Simulations could even be used to potentially juice the PGA Tour's pace of play, a perennial pain point. Theoretically, if certain players tend to play a few minutes slower depending on their pairing, an algorithm could solve for that—generating more efficient groupings, at least in pre-cut rounds before performance determines the tee sheet.
'It's definitely possible, there is a math problem to be solved there and we've thought about how it could be applied to any math-based sport.'
Predictive viewership is another area Fastbreak AI is plowing ahead on. They have a product coming out later this year that models for eyeballs as a schedule optimization variable.
'This then has an impact on the value of media rights and of course that is the way we are looking on it as well,' Stewart said.
Fastbreak AI's professional contracts help subsidize the development of its scheduling engine, which is then applied across both pro and youth sports.

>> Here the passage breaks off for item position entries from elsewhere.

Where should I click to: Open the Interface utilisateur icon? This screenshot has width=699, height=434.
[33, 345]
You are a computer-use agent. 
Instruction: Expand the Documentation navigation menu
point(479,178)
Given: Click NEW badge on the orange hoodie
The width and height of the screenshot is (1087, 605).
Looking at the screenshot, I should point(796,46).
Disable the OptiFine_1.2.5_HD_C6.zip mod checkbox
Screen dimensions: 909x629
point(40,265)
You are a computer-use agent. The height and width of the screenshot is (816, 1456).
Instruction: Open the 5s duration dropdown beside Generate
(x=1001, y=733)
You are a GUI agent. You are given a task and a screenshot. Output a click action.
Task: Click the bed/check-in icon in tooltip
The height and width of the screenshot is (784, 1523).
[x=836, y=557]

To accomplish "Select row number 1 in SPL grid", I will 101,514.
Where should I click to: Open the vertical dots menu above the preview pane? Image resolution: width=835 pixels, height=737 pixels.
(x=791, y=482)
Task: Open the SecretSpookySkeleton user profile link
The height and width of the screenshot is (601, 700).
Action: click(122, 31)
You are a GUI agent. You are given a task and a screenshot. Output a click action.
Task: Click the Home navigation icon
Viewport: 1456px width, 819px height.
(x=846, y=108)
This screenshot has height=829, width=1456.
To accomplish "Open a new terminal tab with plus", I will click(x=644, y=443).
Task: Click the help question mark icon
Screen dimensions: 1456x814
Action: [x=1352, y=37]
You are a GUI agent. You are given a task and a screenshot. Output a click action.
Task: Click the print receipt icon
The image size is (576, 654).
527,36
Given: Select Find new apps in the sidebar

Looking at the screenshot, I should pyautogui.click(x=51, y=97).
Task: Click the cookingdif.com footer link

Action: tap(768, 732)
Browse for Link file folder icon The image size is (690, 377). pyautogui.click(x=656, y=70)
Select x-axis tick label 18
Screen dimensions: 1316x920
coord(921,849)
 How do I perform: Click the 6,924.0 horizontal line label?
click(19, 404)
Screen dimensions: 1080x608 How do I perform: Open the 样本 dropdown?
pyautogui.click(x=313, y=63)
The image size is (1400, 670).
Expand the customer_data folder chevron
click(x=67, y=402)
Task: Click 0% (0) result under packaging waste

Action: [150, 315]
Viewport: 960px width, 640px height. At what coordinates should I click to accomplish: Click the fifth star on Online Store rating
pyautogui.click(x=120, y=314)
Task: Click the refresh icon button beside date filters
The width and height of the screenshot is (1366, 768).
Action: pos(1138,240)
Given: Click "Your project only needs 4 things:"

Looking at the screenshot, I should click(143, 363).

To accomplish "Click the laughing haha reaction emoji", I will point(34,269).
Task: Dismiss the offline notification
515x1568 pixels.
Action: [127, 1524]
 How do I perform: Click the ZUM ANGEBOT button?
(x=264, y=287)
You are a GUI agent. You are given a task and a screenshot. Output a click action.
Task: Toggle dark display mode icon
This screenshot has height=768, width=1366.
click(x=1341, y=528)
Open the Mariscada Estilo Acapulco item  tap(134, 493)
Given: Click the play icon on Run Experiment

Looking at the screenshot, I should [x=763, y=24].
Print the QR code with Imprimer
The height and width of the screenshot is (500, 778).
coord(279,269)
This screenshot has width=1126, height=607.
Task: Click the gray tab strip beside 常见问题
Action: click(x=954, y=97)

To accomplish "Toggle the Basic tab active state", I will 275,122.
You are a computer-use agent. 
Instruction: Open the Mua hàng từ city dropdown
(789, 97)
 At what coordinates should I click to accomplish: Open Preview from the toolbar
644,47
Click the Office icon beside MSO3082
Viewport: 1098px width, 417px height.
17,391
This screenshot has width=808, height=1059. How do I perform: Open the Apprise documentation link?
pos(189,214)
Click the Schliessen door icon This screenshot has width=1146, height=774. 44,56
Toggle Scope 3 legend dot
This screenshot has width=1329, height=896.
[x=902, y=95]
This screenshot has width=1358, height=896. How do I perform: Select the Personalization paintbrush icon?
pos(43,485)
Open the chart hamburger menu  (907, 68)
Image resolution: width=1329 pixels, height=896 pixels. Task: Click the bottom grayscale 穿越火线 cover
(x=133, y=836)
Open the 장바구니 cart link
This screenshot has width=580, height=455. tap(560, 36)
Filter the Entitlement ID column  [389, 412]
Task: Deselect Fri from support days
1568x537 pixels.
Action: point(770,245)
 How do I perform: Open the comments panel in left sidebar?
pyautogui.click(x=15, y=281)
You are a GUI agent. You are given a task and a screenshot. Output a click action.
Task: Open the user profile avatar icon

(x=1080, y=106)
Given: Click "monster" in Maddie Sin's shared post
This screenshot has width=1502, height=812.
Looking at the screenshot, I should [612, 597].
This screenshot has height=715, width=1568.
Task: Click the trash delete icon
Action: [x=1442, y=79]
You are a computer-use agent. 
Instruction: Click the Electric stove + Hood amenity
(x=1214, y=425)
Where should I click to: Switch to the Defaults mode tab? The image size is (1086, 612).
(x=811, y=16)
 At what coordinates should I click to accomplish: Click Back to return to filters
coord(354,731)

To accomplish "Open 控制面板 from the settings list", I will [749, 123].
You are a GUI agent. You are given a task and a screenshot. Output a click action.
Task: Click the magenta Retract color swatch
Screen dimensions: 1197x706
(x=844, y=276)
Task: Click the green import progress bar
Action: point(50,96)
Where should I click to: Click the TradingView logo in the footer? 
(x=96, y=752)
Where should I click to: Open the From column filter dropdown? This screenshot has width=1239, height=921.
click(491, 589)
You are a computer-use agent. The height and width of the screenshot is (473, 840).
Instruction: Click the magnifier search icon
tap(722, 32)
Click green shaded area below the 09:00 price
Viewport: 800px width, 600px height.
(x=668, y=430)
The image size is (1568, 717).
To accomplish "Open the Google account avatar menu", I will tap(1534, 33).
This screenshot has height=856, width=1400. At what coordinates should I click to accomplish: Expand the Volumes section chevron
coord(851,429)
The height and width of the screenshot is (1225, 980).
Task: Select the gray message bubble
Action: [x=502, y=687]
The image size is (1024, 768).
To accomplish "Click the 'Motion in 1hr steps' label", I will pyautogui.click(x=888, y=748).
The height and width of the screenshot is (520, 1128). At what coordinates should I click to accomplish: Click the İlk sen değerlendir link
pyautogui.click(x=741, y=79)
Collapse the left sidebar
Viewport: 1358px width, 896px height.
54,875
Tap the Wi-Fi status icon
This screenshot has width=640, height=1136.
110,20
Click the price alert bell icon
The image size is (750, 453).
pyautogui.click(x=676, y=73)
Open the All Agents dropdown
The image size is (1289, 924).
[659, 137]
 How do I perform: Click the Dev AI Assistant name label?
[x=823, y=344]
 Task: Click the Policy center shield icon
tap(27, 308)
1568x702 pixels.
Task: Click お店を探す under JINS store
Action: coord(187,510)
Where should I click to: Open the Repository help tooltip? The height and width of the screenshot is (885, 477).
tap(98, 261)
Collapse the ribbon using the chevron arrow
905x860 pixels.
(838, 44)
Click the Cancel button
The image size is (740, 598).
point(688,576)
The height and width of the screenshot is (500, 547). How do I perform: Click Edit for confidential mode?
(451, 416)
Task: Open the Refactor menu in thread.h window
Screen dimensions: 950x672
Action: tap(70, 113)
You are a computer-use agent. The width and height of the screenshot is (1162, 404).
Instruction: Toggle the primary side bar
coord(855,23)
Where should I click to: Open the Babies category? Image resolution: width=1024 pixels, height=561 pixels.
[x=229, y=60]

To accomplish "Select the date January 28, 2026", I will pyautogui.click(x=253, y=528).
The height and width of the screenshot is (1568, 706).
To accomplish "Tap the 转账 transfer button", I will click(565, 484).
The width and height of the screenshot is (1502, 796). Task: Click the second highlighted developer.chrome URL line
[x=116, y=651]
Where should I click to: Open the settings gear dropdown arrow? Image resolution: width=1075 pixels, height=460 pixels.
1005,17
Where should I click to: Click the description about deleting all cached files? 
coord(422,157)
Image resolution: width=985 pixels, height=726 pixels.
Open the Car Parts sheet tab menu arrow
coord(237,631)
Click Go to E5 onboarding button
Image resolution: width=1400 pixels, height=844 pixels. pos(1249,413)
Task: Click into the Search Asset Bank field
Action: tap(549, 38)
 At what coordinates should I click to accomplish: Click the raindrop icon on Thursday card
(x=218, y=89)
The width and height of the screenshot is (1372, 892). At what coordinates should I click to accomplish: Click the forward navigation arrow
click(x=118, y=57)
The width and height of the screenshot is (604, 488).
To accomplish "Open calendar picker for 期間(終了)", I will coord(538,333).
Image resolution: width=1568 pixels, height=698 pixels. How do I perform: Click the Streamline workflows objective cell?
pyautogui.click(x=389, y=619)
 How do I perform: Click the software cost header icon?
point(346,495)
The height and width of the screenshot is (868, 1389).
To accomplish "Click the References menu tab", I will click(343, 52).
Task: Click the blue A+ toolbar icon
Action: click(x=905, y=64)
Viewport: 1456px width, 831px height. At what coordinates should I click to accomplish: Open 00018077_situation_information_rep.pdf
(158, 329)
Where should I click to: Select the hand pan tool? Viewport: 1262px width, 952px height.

'The media rights deal of the NBA is not the same as the Greek Basketball League—both of which are customers—but it's exactly the same platform,' Stewart said.
The company adjusts its pricing model based on the rights package value of each league, effectively tethering service costs to the revenue potential of what clients are selling to broadcasters.
'We will bring our capabilities to the youth level to make it more efficient and a better experience for the parents. We are doing a whole sports approach, from the grassroots to professional leagues using the same technology,' Stewart said. He would know—Stewart has five kids and has logged plenty of hours navigating the chaos of youth travel sports firsthand.